Stored data:
--- --- ---

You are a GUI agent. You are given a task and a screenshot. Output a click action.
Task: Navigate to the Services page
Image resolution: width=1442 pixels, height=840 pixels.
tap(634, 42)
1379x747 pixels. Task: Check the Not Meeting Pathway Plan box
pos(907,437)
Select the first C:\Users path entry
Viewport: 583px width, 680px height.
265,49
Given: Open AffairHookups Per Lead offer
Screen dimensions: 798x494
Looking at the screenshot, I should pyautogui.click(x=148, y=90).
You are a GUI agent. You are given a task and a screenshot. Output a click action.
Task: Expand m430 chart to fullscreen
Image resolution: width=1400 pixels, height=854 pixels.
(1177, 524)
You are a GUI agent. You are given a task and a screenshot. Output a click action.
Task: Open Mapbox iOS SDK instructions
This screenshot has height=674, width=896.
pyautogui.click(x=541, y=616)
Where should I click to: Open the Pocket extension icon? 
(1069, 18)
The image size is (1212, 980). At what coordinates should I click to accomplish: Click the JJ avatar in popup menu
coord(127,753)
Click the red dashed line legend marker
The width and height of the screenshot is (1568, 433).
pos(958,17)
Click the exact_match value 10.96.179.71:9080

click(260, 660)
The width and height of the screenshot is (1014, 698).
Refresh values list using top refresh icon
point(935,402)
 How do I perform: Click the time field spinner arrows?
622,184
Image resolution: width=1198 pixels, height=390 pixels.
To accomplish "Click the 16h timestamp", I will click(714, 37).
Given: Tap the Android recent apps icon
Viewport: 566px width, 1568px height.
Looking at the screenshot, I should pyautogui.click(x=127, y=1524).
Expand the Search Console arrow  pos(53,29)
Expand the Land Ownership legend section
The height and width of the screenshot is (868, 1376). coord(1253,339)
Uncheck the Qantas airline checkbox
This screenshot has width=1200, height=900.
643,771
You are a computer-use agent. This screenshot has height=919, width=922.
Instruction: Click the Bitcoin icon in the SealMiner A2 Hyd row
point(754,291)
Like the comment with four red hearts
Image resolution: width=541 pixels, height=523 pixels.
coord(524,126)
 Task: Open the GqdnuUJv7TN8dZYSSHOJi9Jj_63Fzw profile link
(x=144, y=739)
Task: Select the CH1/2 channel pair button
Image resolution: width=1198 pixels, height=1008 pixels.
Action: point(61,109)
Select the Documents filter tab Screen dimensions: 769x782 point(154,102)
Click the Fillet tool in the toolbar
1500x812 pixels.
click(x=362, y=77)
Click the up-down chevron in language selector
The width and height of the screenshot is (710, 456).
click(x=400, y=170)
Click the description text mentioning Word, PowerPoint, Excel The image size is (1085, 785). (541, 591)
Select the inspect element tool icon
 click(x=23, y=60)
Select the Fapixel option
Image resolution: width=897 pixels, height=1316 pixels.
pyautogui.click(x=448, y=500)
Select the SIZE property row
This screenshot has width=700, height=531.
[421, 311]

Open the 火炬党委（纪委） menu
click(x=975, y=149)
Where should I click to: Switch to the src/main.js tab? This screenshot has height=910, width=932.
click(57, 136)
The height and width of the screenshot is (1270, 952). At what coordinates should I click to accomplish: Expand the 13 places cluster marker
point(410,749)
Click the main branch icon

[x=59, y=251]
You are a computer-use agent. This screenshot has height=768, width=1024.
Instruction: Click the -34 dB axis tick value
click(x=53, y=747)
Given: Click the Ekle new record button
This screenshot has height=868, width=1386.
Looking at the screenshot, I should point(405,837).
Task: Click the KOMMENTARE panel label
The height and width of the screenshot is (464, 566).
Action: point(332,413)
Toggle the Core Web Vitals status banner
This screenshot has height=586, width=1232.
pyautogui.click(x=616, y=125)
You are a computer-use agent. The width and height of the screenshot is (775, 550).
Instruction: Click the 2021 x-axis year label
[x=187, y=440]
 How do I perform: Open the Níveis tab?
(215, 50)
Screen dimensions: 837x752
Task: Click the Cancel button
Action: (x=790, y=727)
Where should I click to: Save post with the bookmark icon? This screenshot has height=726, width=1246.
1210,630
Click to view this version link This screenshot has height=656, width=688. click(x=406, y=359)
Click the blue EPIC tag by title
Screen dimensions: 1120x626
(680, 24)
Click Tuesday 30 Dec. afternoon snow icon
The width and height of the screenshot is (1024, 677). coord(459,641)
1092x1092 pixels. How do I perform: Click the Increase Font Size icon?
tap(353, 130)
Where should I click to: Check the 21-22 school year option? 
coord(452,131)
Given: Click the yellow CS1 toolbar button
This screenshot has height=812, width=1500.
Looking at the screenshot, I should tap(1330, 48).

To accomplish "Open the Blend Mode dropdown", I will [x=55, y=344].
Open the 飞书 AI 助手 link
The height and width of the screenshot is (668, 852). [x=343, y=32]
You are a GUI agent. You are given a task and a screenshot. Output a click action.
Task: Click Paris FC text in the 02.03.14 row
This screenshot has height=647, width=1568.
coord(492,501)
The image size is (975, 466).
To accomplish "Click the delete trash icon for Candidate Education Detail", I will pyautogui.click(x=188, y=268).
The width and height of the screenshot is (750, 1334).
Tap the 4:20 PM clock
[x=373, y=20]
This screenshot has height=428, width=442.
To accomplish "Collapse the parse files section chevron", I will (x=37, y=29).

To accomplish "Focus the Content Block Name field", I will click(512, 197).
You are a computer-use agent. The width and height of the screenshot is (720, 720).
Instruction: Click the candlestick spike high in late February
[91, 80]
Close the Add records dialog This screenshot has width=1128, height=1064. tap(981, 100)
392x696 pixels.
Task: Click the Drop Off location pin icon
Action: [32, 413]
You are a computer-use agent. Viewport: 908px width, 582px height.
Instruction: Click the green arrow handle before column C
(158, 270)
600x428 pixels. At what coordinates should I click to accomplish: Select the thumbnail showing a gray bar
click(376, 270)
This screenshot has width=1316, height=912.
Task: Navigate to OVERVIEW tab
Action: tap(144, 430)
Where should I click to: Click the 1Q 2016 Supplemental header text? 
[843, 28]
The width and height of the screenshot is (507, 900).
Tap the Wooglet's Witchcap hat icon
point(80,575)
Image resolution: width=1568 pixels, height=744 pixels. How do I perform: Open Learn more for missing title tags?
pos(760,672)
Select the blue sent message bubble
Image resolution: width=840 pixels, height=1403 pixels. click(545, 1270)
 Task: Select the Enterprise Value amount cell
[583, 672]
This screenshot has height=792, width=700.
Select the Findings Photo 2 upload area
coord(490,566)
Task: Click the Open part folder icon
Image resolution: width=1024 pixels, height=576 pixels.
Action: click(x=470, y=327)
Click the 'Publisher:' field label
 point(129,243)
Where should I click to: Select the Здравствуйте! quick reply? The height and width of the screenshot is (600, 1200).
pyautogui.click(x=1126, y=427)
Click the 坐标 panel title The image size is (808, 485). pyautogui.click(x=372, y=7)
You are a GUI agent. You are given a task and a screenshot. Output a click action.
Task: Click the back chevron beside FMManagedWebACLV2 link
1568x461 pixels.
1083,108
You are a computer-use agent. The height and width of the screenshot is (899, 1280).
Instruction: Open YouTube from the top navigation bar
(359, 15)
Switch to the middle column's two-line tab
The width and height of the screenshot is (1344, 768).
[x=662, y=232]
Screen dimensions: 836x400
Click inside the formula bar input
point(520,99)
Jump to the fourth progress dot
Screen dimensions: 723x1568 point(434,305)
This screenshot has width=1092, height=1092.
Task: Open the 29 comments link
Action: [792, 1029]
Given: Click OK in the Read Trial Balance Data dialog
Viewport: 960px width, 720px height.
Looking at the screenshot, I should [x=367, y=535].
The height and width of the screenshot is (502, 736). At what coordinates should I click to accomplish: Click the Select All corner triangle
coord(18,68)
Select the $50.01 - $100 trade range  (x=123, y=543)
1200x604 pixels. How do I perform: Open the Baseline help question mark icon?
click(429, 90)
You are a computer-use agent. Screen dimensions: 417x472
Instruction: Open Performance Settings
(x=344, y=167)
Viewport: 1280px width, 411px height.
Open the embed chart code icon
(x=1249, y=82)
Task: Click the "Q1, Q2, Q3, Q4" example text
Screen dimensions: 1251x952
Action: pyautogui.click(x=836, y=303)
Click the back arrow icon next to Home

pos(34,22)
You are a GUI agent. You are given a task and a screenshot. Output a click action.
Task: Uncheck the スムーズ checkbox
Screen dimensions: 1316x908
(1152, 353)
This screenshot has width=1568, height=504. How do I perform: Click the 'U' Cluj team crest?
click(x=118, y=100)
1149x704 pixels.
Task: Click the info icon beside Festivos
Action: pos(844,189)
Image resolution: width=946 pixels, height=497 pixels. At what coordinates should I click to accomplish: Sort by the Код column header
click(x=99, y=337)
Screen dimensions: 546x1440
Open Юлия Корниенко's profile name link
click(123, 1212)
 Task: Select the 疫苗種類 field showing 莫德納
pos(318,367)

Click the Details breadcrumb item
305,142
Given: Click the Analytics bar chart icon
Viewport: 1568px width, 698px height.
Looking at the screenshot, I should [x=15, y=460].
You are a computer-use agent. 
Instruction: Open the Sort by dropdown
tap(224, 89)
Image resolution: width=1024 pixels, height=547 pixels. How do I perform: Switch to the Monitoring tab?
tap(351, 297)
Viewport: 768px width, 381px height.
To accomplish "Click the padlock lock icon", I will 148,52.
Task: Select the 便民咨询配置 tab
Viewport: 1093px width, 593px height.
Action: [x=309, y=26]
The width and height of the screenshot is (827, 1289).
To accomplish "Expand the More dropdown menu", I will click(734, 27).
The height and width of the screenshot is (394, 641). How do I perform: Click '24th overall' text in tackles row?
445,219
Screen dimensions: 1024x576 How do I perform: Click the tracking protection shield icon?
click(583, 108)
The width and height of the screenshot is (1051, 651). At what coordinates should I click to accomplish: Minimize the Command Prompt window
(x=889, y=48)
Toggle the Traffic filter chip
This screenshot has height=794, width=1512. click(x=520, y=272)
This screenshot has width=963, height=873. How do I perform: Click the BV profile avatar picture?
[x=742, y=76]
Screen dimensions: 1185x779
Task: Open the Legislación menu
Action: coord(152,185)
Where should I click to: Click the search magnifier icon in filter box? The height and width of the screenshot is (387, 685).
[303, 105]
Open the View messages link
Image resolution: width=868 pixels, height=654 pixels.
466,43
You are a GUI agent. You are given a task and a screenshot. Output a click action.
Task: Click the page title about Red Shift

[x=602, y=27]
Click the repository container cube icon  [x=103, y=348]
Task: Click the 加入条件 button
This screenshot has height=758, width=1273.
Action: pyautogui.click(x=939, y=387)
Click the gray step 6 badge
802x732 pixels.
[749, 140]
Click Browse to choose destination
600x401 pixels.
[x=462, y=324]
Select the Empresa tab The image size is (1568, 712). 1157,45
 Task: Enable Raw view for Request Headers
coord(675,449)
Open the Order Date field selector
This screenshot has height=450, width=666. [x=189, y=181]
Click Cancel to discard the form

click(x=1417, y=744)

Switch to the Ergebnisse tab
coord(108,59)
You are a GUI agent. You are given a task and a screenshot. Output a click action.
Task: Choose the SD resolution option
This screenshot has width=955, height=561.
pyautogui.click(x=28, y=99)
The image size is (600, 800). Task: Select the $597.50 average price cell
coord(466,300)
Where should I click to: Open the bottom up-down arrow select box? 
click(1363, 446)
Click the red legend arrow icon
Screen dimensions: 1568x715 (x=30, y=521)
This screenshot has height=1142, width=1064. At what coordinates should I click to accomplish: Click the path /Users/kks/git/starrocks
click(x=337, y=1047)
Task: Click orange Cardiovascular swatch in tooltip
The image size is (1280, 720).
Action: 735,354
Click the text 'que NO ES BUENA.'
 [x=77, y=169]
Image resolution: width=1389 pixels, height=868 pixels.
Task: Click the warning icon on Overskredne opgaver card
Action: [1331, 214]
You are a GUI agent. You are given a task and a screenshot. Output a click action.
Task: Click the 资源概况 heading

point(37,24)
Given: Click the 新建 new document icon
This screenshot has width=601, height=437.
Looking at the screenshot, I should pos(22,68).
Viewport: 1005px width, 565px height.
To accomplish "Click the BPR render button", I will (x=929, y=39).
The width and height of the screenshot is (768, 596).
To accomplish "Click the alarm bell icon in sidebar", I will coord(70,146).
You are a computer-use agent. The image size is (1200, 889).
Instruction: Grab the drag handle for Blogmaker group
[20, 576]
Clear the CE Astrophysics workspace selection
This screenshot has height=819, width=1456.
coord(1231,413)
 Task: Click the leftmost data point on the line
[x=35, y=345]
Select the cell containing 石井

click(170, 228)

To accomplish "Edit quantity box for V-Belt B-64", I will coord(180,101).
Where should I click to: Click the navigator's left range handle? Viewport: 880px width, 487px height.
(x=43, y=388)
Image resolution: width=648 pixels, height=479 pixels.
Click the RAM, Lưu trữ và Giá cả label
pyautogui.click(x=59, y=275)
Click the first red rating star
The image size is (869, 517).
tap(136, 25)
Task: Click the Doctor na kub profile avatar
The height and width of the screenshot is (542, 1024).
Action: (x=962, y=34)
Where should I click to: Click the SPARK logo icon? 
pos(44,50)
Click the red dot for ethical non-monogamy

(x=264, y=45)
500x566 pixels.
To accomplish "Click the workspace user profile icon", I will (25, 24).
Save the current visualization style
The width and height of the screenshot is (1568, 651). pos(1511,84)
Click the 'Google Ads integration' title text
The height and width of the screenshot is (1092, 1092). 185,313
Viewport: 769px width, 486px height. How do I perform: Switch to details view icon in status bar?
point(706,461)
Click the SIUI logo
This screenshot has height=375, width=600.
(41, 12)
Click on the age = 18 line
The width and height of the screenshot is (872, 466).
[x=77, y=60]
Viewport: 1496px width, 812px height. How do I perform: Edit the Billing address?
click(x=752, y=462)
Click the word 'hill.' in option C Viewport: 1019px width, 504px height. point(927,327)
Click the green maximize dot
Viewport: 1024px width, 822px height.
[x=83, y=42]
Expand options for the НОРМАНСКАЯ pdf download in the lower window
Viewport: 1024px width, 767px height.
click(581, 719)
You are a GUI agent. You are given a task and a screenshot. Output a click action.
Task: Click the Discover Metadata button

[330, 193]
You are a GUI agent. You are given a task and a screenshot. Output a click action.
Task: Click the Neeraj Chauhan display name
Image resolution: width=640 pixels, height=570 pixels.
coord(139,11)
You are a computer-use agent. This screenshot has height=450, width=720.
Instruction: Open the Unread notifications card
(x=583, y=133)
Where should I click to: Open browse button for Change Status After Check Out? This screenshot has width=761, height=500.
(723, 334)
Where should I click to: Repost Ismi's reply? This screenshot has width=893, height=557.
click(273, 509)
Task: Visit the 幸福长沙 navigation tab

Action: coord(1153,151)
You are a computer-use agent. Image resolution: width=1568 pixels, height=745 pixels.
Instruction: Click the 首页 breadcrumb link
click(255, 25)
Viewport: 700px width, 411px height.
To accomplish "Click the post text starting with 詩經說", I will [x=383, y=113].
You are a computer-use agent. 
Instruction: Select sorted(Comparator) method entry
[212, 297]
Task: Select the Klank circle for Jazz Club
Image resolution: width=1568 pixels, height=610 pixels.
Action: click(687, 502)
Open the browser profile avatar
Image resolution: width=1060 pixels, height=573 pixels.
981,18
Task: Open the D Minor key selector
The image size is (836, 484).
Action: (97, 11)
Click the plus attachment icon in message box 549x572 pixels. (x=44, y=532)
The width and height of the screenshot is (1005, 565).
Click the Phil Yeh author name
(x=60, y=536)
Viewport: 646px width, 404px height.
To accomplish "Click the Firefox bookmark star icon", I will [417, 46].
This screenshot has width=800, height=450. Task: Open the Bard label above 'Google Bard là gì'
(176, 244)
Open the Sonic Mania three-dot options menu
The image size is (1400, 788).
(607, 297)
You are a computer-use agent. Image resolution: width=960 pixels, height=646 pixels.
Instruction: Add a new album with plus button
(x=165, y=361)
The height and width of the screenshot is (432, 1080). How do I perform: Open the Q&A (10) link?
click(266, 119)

--- --- ---

» DIRECTIONS FOR THIS TASK
Copy out the lines of the records above in which the string "toolbar" appears.

» REPLY
Click the Fillet tool in the toolbar
Given: Click the yellow CS1 toolbar button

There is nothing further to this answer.